**Records for this task:**
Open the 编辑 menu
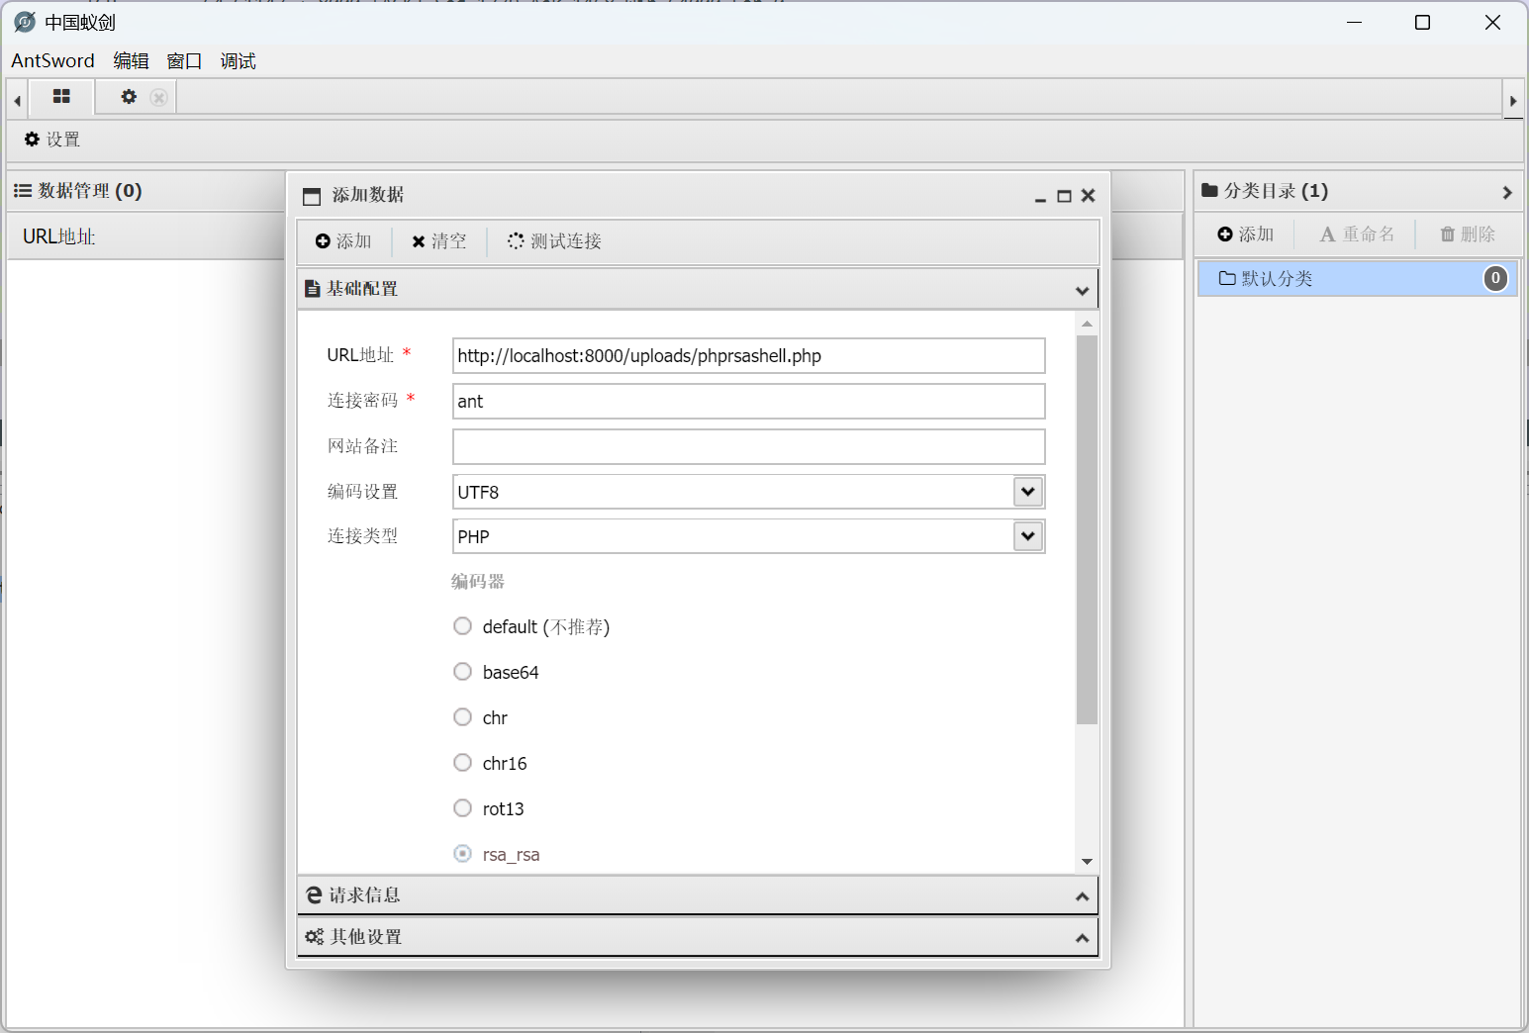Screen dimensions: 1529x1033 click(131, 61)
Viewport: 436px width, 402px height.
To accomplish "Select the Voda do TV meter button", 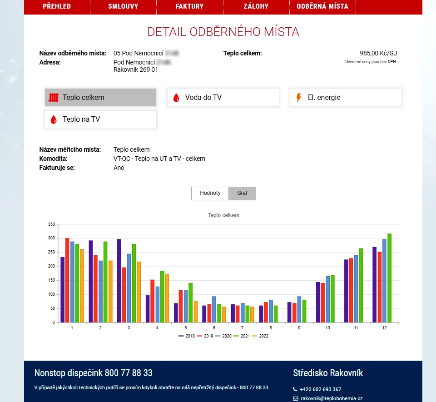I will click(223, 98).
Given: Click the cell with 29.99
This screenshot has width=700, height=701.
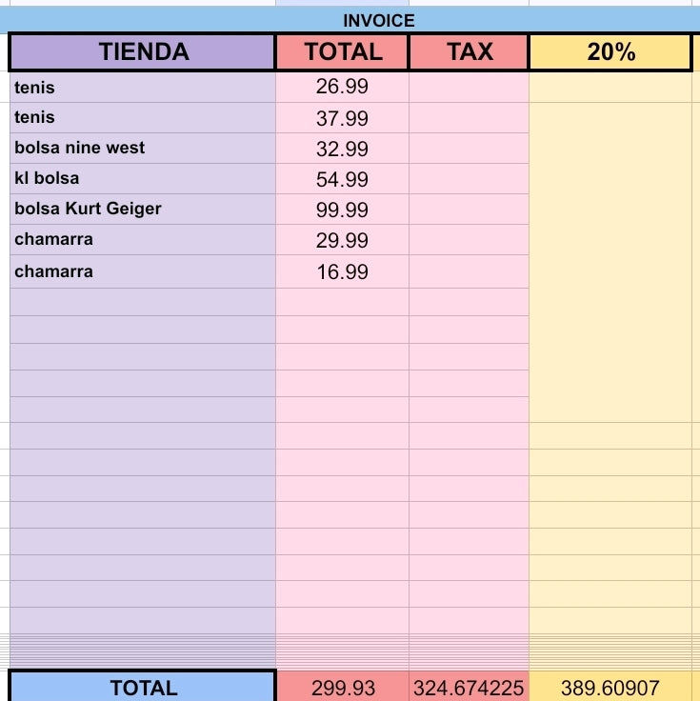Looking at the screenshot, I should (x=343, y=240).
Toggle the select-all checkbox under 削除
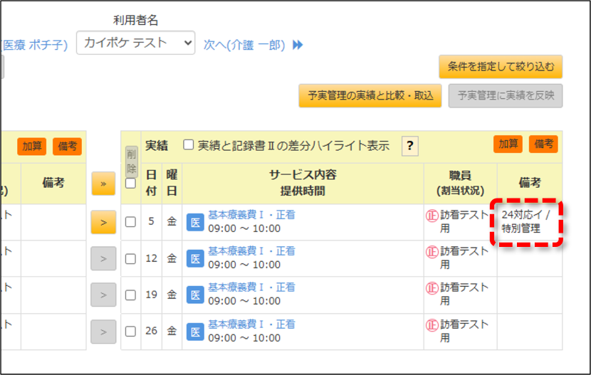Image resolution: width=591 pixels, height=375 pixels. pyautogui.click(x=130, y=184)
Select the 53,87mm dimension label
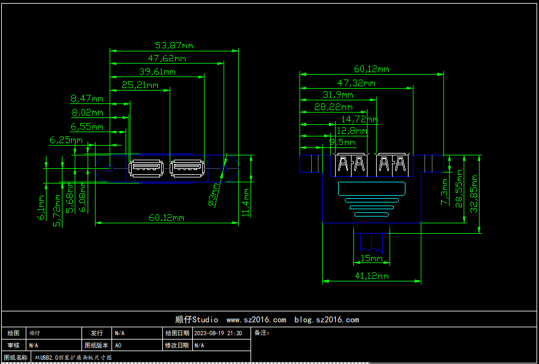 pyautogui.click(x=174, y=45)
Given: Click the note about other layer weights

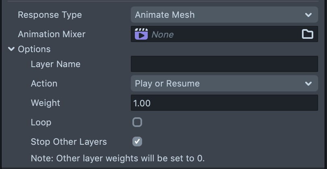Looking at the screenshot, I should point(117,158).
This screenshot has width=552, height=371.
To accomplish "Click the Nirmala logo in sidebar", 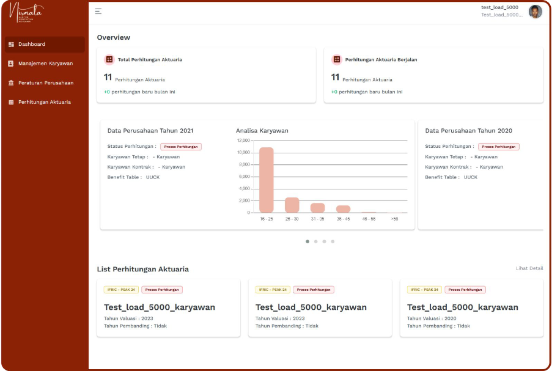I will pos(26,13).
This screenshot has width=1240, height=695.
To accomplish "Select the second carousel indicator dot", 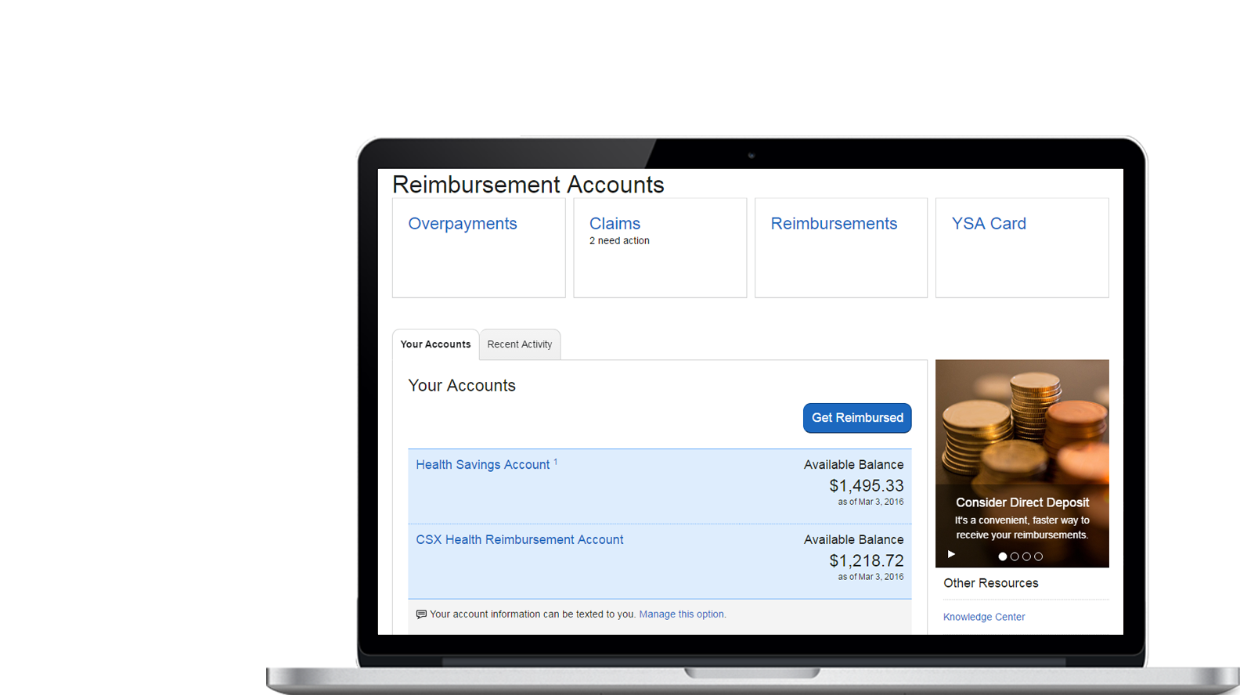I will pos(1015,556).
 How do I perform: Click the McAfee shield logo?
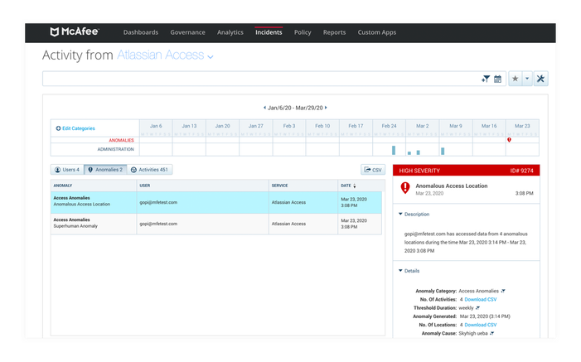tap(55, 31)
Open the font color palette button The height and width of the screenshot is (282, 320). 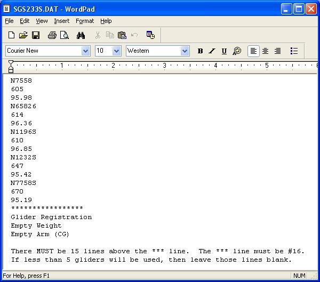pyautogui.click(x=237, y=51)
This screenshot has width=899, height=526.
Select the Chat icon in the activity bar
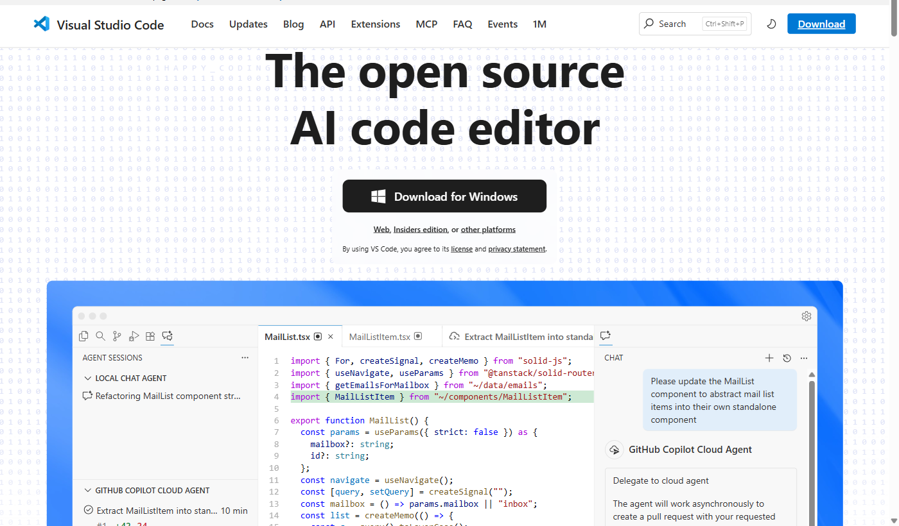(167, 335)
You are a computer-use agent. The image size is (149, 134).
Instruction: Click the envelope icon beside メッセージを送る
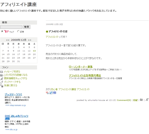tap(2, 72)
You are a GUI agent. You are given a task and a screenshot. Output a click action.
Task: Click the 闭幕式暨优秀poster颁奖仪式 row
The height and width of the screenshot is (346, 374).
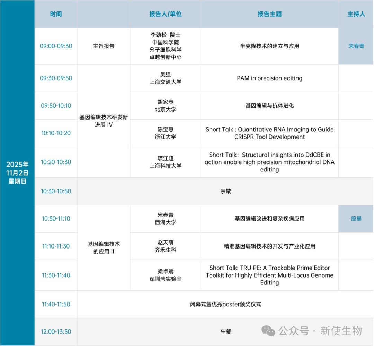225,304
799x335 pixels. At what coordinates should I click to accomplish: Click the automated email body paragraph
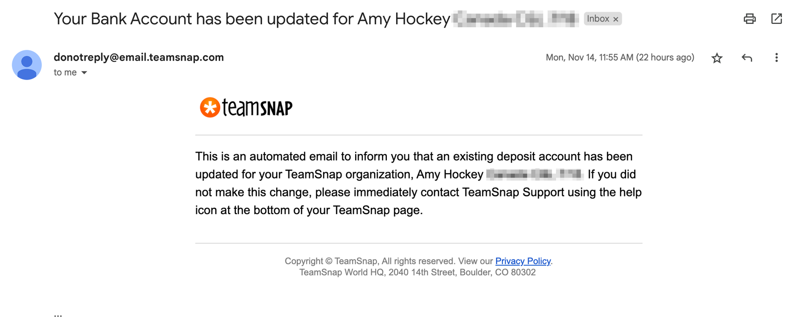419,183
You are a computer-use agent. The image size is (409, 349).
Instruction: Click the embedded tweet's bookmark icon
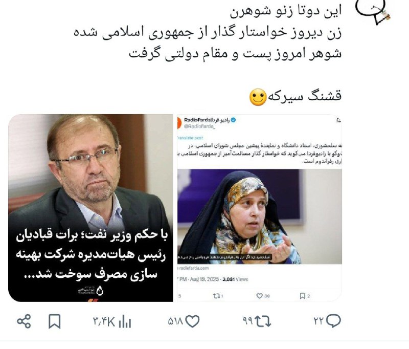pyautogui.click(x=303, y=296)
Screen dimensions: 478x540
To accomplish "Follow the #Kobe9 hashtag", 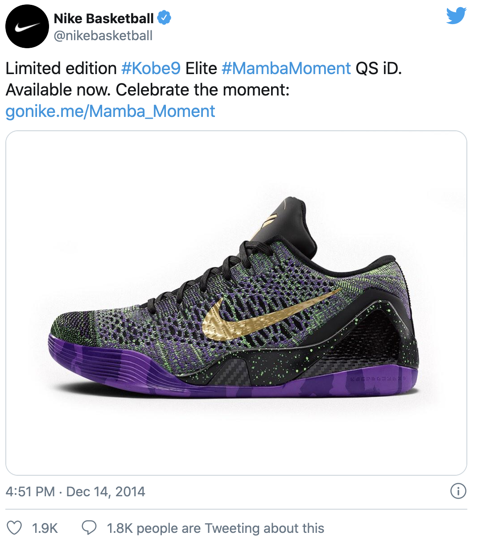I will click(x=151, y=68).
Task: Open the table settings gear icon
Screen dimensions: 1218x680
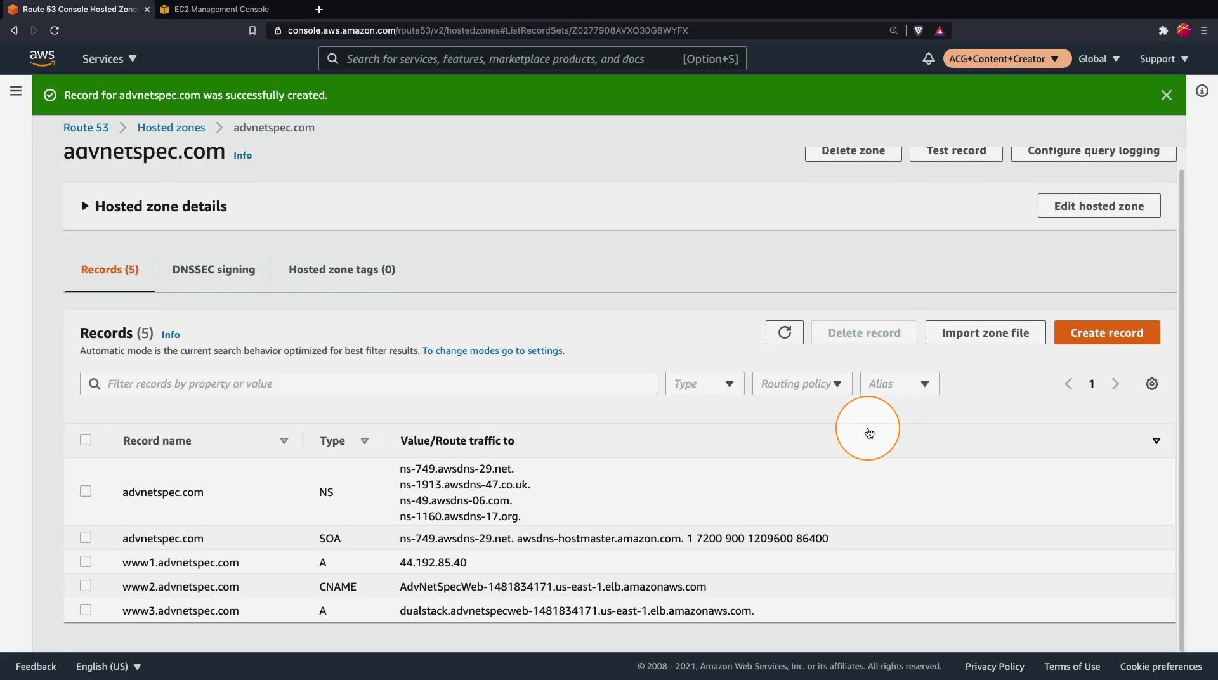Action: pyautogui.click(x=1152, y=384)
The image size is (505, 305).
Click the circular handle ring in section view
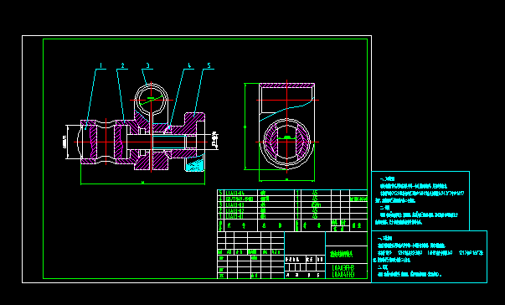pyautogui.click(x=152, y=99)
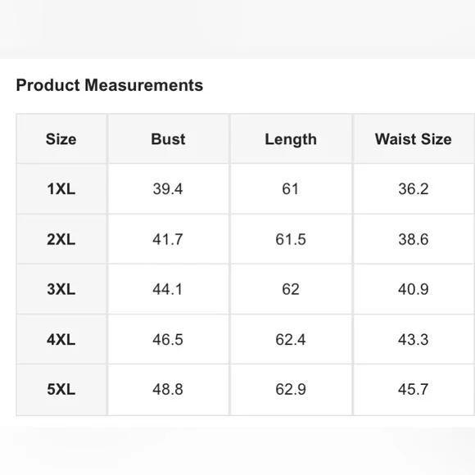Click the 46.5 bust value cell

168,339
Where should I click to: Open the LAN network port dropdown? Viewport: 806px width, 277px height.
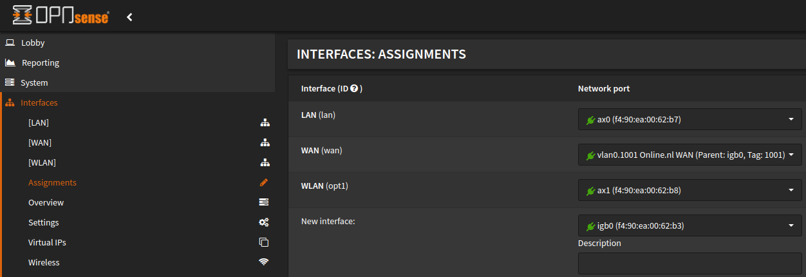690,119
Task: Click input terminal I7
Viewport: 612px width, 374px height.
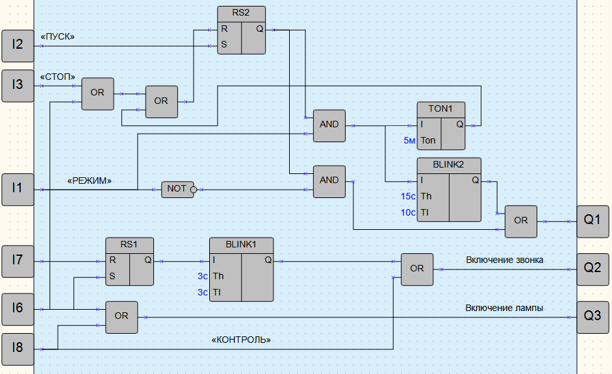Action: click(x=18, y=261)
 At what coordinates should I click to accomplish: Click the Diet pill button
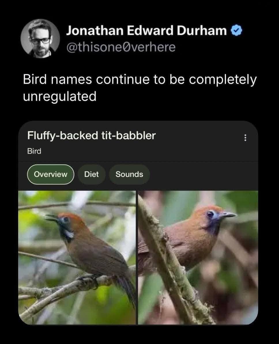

**Work item:**
All lines of the material that contain the string "size" are to be copied.

**Answer to the problem:**
You are a computer-use agent. The image size is (149, 134).
You are a computer-use agent. The image size is (409, 349).
The image size is (505, 305).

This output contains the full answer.